Unfortunately, Keats's poetry, unlike dramatic verse, is difficult to comprehend aurally the first time around. Only the poem "Bright Star" which is repeated a few times, and slowly makes an impact. But I cannot say that the film "cracked" the problem of dramatizing the life of a poet.

The good news about Bright Star is that it brought Jane Campion back to theaters, as Amelia (2009) brings back Mira Nair. But Amelia demonstrates that while we may think of a life as being packed with dramatic events, that does not in itself provide a dramatic shape for those events. And drama, especially on film, is about structure. Amelia Earhart's life follows a strangely straight line. She emerges as the result of a publicity search for a woman pilot to stand alongside Lindbergh in the public eye. That she is actually a competent pilot is just a bonus. The film pursues this angle strongly in the first two acts and then drops it without exploring its significance.

Anyway, the story arc is that Earhart becomes famous, first for being famous, then for flying. She (and her publicist-husband) set her higher and higher tasks for a flyer and she develops a wider and wider circle of celebrity acquaintances. As determinedly played by Hillary Swank, she is intent on furthering aviation as a viable pursuit for women. Then one day, she flies away and never comes back. And as pleasant as the movie is up to this point, its failure to come to grips with the central enigma of Earhart's life--her disappearance--makes one wonder why the filmmakers embarked on the project at all.

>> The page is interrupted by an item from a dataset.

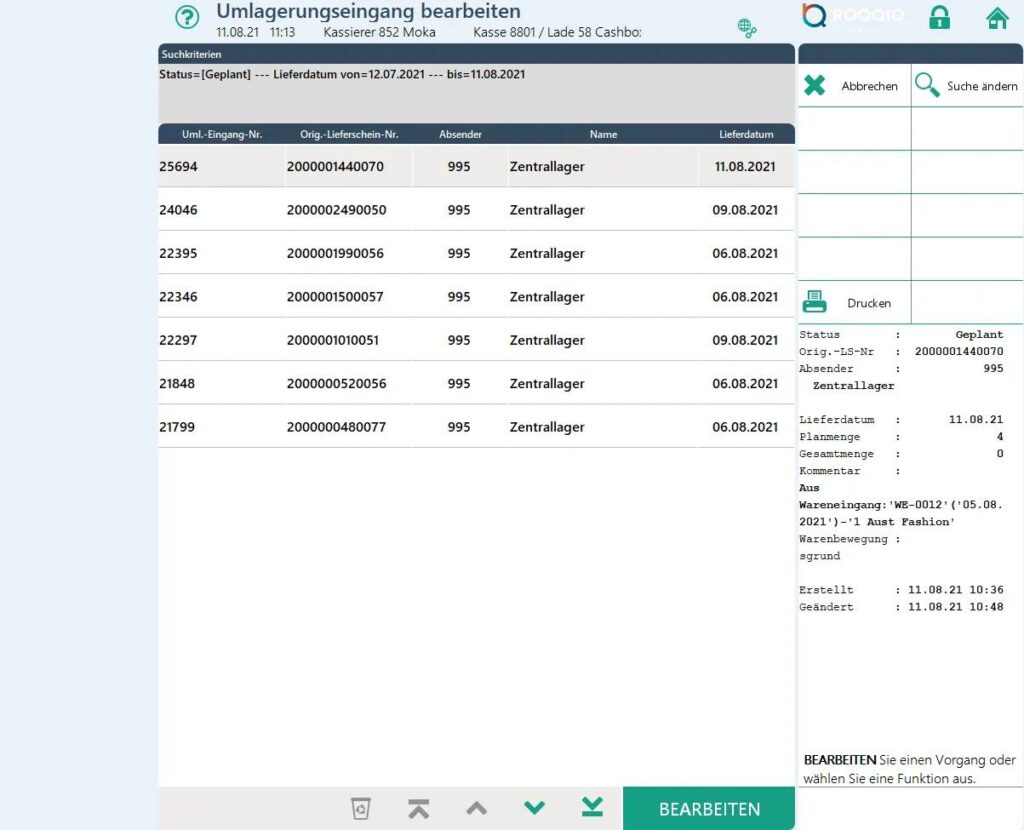Move selection up one row

[x=477, y=808]
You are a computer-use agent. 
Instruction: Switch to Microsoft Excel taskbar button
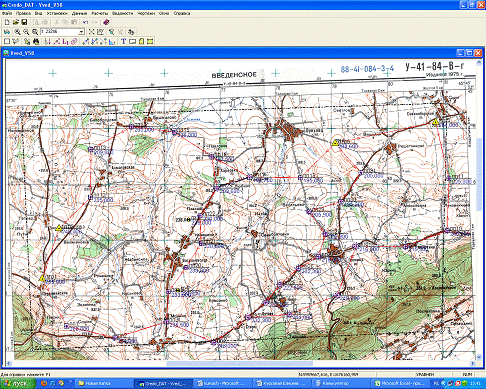pos(399,383)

At first, I think it might be an interesting take on publicity and celebrity, in the mode of Coppolla's Tucker, which remains a spectacularly underrated film. It might have been about Earhart's strange marriage to Putnam, which seems to begin as a business arrangement, threatens to become more than that, and at the end, is simply unclear. Was Putnam grief-stricken at her loss? We don't know from this movie.

I think it is fair to say that, even if it is just out to amuse and distract for 90 minutes, every movie needs to know what it's about and make that clear to the audience. Mira Nair has not been doing well in that department lately.

One last observation--the film continues to mark the progress of digital special effects for the simple reason that no attention ever was called to them. And in a film like this, which has to be filled wall-to-wall with such effects in order to conjure up the world of the late 20s to the late 30s, it is only helpful to the narrative illusion that one has become unaware of such things.